— start GIVEN TEXT —

The opposition coalition’s president council said in a joint statement that it is fully committed to undertaking responsible and progressive fiscal reforms which is to be implemented in an orderly, transparent and systematic manner to enhance fiscal equity, transparency and accountability, as well as to support accelerated productive investments and economic growth.

“Pakatan Harapan is mindful of the dire state of the federal government’s fiscal situation and will undertake an evaluation of the responsibilities, commitments, expenditures and liabilities in relation to its revenue, assets and income of the government in the first 100 days of its administration in order to achieve greater fiscal responsibility,” it said.

Subsequent reforms will seek to ensure fiscal conduct that is more sustainable, inclusive and growth enhancing. This will, in turn, seek to improve the investment climate, reduce the cost of living and doing business, raise national competitiveness and promote greater economic prosperity,” it added.

The three key areas of review will be the federal government budget and finances comprising of both expenditure and revenue; accrual accounting and asset-liability management and outstanding government debt obligations, including government guaranteed debt, especially foreign obligations.

Pakatan Harapan added that it will also come up with a comprehensive reform plan which will put the country back “on a path of sustained prosperity for all Malaysians” at the end of the first 100 days.

Some of the touch points of the fiscal reforms are as per the following:

Expenditure:
i. Review all major public projects, especially those financed outside of the development budget, and related contingent liabilities.
ii. Review incurred future debt-related operating expenditure commitments.
iii. Reprioritise publicly funded projects responsibly.
iv. Shift expenditure allocations to prioritise general well-being, including social protection for the disadvantaged.
iv. Ensure government procurement by open tender.

Revenue:
i. Assess the entire revenue base of the federal government to improve its breadth, responsiveness and progressiveness.
ii. Improve accountability of state-owned enterprises and other public assets to enhance efficiency, accountability and revenue contribution.

Deficit and liabilities:
i. Reduce borrowing and restructure liabilities to ensure greater fiscal sustainability.

— end GIVEN TEXT —
— start SUPPLIED DATA —

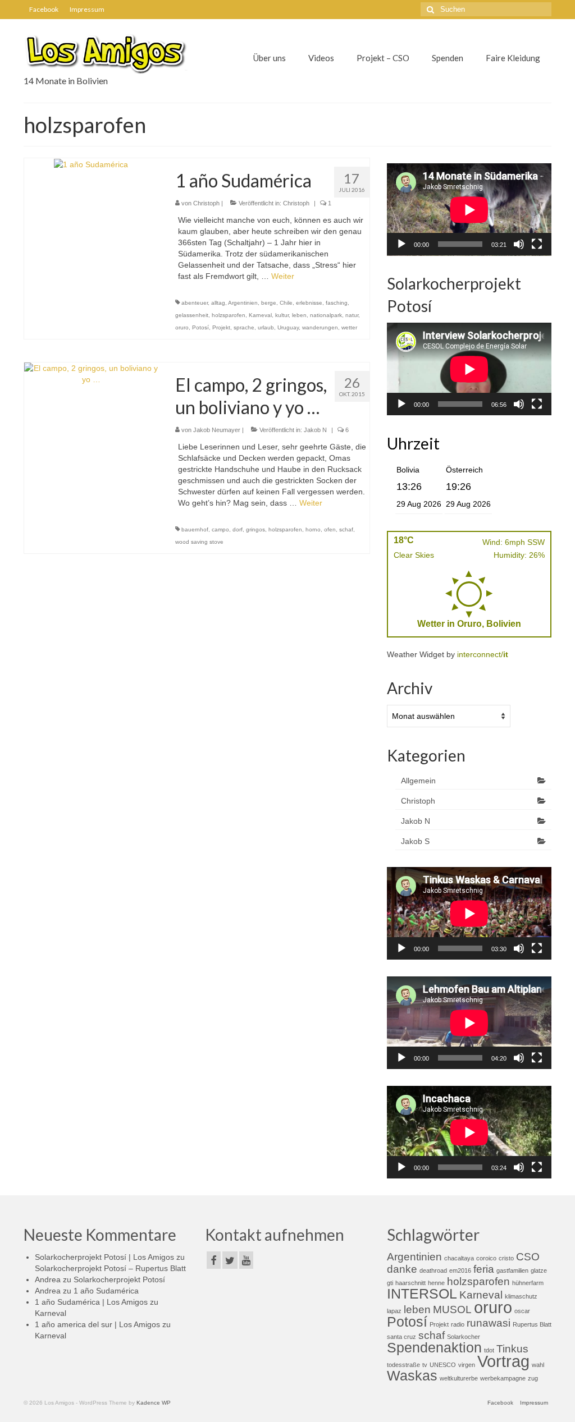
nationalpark (326, 315)
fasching (337, 303)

— end SUPPLIED DATA —

# [EXERCISE SET]
a) Answer these questions about the fiscal reform statement:
(i) Within what period will Pakatan Harapan evaluate the government's responsibilities, commitments, expenditures and liabilities?
(ii) By what method does the statement say government procurement should be carried out?
(iii) Which obligations does the statement single out under outstanding government debt?
b) Pick up the fiscal reform statement after its last line and continue it.
The material that comes after the fiscal reform statement is separate from it.

# [TASK ANSWERS]
a)
(i) The first 100 days of its administration.
(ii) By open tender.
(iii) Government guaranteed debt, especially foreign obligations.

b)
ii. Fully account for federal government liabilities – both direct and contingent liabilities incurred via government guarantees.

Inter-governmental (federal-state-local) fiscal relations:
i. Restructure federal-state-local government relations to more equitably share revenues and costs of providing public infrastructure and services. In this regard, special consideration will be given in the spirit of the constitutional commitments made in the 1963 Malaysia Agreement to Sabah and Sarawak.

Accrual accounting and asset-liability management:
i. Adopt accrual accounting to better take stock of federal government’s assets and improve the asset-liability management framework that would identify mismatches and risk.

Sovereign risk and capital market management:
i. Evaluate and consider better market instruments to manage liquidity and price sovereign risks more effectively. The treasury function of the federal treasury will be enhanced and the pricing of government-guaranteed liability improved.

In addition to that, Pakatan Harapan said that it will be guided by “captains of the industry”, which includes a former president of Petronas, a successful Hong Kong-based tycoon, respected former senior civil servants, and economists — for the formulation and execution of the reform plan.

“Malaysia is blessed with a hard-working and talented workforce, good infrastructure and abundant resources. Irresponsible fiscal policy conduct since 2009, and steady erosion of the quality of our institutions have set the country back. The time for progressive change, not a witch hunt or retribution, is long overdue,” it noted.